稀勢の里124日ぶりに勝った 阿武咲瞬殺で幕内通算700勝
「大相撲九州場所・2日目」(13日、福岡国際センター)
左上腕部などの負傷で先場所を全休した横綱稀勢の里(31)=田子ノ浦=が、初顔合わせの新小結阿武咲(21)=阿武松=を突き落として初白星を挙げた。7月の名古屋場所4日目以来124日ぶりの勝利で、幕内700勝を挙げ、歴代8位の貴乃花の701勝に王手をかけた。優勝制度が制定された1909年夏場所以降、初日から連敗した力士が優勝した例はなく、復活Vロードへ踏みとどまった。
出直して来い!!と言わんばかりの瞬殺だった。稀勢の里は阿武咲の弾丸のような当たりにもびくともしない。圧力で跳ね返すと、相手の体勢はグラリ。最後は得意の左で土俵に突き落とした。
支度部屋では質問に「うん、うん」「うん、まあ良かった」「いいと思う」と何度もうなずいた。左上腕部を故障以降、使えていなかった左のおっつけも本場所の土俵で久々に解禁。「良かったと思います」と、完全に不安を払しょくした。
自身を慕い、小結まで駆け上がってきた21歳と初顔合わせ。阿武咲が十両から幕下に落ちた際も胸を出し、稽古をつけた。四股の踏み方から教え、惜しまず自身の経験を授けた。
無我夢中の相撲小僧の姿は自身の10年前とだぶる。「気持ち?違いはある。稽古場ではいい相撲を取る。力のある、いい力士と思うから。楽しみとは違うけど非常にいい相手」。実現した本場所での対戦が心地よかった。

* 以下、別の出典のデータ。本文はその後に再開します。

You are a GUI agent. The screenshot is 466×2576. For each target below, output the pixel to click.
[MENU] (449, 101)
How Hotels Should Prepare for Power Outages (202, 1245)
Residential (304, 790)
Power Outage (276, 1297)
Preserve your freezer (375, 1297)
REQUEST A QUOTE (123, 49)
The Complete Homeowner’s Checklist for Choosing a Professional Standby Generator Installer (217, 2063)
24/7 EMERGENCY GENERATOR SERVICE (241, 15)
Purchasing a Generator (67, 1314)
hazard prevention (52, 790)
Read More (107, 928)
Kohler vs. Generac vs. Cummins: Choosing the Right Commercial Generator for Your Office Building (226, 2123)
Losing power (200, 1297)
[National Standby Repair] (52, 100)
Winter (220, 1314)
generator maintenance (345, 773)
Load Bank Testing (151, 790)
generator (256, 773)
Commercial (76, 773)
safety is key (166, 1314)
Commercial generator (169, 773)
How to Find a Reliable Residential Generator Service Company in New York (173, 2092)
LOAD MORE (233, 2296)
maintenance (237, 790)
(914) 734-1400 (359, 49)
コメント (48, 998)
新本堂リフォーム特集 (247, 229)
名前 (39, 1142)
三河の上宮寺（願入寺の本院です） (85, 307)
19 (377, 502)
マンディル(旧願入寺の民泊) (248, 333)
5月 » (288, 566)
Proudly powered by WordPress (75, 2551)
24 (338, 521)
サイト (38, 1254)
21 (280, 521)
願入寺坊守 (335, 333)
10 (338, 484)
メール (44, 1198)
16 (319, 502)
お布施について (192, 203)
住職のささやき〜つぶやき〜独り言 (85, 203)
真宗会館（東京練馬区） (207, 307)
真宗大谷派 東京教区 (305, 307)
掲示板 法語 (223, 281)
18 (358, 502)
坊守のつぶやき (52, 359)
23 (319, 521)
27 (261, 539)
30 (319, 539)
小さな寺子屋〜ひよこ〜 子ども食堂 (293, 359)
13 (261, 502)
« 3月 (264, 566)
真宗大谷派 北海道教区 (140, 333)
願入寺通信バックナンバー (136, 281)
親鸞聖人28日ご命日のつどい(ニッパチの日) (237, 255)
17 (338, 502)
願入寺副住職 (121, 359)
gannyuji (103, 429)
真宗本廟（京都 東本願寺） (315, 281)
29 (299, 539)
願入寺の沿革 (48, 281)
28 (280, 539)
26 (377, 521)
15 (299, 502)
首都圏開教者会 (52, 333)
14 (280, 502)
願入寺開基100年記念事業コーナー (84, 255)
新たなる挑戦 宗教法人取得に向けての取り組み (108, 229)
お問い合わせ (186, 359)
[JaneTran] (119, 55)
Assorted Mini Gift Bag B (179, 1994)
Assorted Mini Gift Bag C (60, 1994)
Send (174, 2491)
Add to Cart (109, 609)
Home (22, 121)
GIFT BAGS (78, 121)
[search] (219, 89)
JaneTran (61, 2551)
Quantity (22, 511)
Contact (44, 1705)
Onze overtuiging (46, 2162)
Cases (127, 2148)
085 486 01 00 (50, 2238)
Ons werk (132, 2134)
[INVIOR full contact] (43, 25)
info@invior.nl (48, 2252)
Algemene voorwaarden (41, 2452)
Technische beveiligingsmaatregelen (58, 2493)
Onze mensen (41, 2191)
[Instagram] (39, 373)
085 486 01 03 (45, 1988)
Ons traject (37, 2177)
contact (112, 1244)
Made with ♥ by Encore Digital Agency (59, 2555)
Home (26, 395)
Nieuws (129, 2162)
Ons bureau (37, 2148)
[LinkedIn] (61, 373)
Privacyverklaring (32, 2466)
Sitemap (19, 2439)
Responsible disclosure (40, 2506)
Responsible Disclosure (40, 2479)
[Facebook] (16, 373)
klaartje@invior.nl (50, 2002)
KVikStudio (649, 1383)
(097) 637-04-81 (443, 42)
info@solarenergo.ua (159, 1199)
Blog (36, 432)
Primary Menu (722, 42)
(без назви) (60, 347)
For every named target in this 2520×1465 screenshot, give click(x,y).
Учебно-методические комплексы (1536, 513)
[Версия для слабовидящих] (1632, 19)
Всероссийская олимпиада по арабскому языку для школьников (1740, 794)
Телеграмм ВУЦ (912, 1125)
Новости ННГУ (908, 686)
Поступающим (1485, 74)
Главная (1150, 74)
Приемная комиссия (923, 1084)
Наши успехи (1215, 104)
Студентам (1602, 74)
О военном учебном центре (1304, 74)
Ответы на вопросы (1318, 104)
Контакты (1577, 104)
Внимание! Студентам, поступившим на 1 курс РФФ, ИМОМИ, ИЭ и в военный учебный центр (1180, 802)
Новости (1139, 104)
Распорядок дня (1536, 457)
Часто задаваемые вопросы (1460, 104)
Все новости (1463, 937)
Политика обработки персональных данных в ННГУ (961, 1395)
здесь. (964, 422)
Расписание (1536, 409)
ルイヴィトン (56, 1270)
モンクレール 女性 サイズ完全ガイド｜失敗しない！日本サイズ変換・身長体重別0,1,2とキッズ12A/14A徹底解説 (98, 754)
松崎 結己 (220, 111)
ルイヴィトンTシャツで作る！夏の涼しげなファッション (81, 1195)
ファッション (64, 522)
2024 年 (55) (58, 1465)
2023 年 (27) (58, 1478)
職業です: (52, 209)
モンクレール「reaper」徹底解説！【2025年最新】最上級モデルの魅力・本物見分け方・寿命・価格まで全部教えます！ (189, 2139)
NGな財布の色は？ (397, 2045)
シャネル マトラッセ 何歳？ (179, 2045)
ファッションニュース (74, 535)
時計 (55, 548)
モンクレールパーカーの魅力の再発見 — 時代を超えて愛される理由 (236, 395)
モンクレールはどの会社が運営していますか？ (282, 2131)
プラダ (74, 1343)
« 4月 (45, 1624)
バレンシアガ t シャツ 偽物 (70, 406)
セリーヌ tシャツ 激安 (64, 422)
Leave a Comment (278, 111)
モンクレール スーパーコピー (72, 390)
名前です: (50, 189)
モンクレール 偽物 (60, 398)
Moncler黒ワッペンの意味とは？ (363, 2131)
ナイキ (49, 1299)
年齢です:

秋巡業中、平幕朝乃山(高砂)らを積極的に稽古相手に指名した。「若手を育てていく。それが相撲界全体の発展につながる」。角界の頂点に立つ者として使命を自覚。そして壁になる責任も果たした。
八角理事長(元横綱北勝海)は「これで落ち着ける。左からおっつけていた。それが出れば腰も落ちて安定してくる」と、精神面で大きな1勝を強調した。
黒星発進も、一夜明けた朝稽古では引きずってはいなかった。「相撲勘?そういうのが回復していかないと」と冷静。124日ぶり白星で勝負勘が戻ってくるのは間違いない。
「きょうはきょう。また明日しっかりやる」と安どする暇はなく、前だけを見る。節目の幕内700勝で貴乃花に王手をかけたが、「まだまだ伸ばせるように」と通過点に過ぎない。3場所連続休場から4場所ぶり復活優勝へ、逆襲へののろしを上げた。